YOUR OBJECTIVE: Print the records below line for line, without changing any wording, and leave out the pictures.

EXERCISE MATERIALS:
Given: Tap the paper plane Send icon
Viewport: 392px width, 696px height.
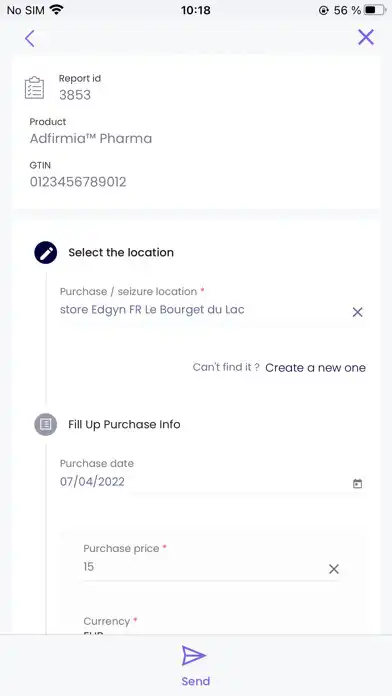Looking at the screenshot, I should click(x=194, y=656).
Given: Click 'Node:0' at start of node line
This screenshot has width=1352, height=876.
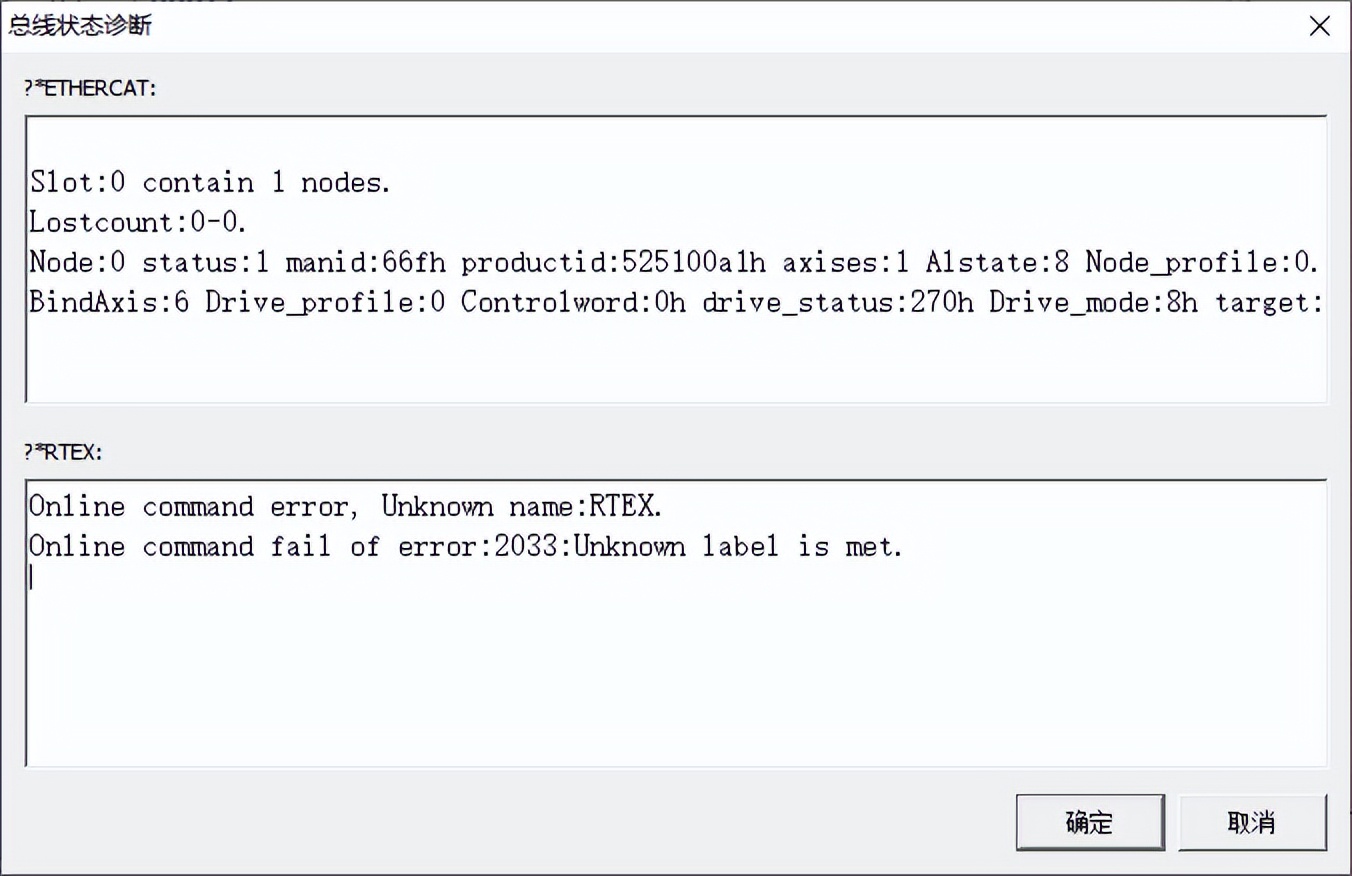Looking at the screenshot, I should tap(77, 263).
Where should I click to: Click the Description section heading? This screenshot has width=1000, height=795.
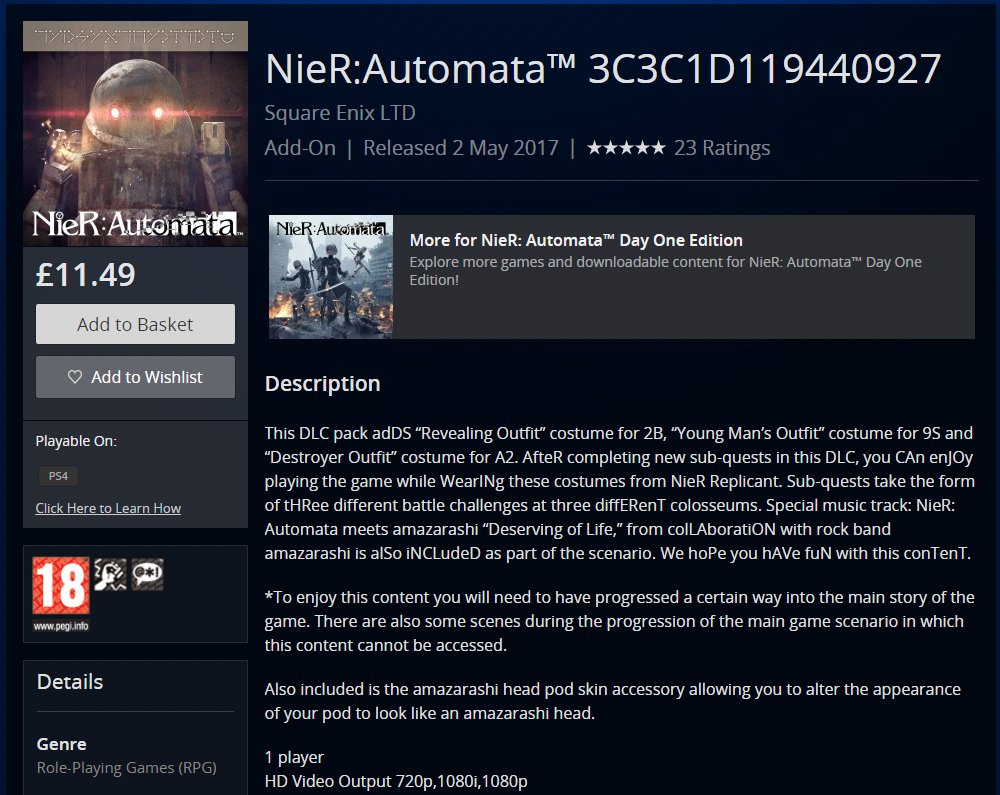click(x=322, y=384)
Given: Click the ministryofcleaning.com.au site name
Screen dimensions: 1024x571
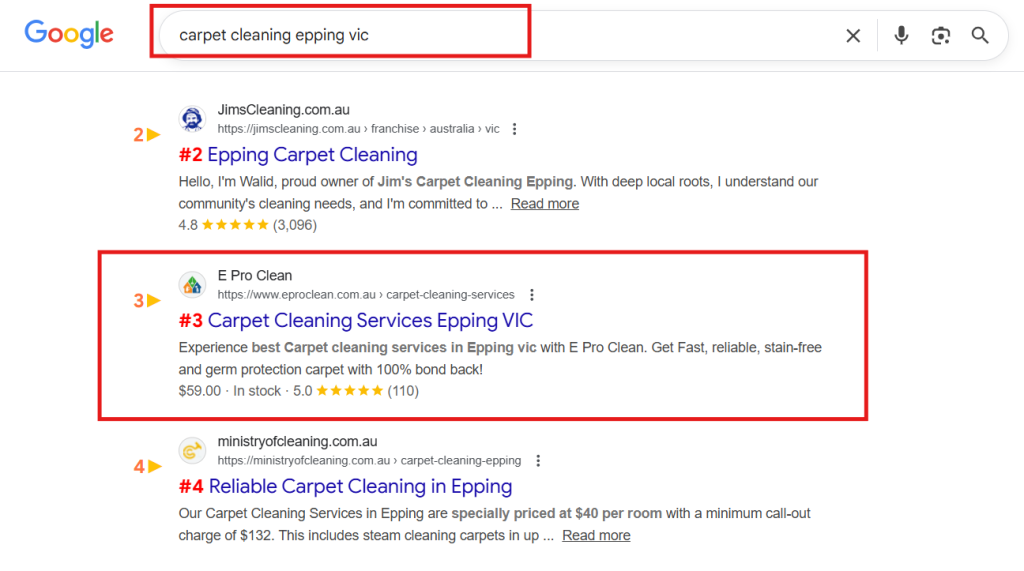Looking at the screenshot, I should [x=298, y=442].
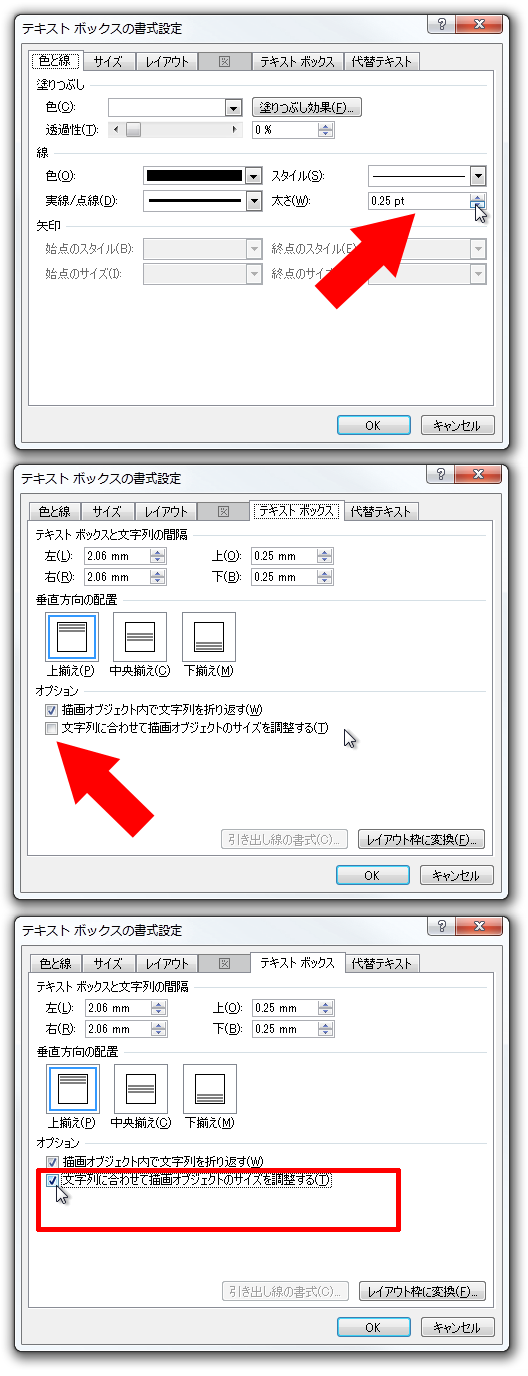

COMPLETE ANSWER:
Given: Tap the paper plane Send icon
Viewport: 392px width, 696px height.
Looking at the screenshot, I should click(x=194, y=656).
Given: Click 'Node:0' at start of node line
This screenshot has width=1352, height=876.
Looking at the screenshot, I should tap(77, 263).
Where should I click to: Click the Description section heading? This screenshot has width=1000, height=795.
click(x=322, y=384)
Given: Click the ministryofcleaning.com.au site name
Screen dimensions: 1024x571
Looking at the screenshot, I should [x=298, y=442].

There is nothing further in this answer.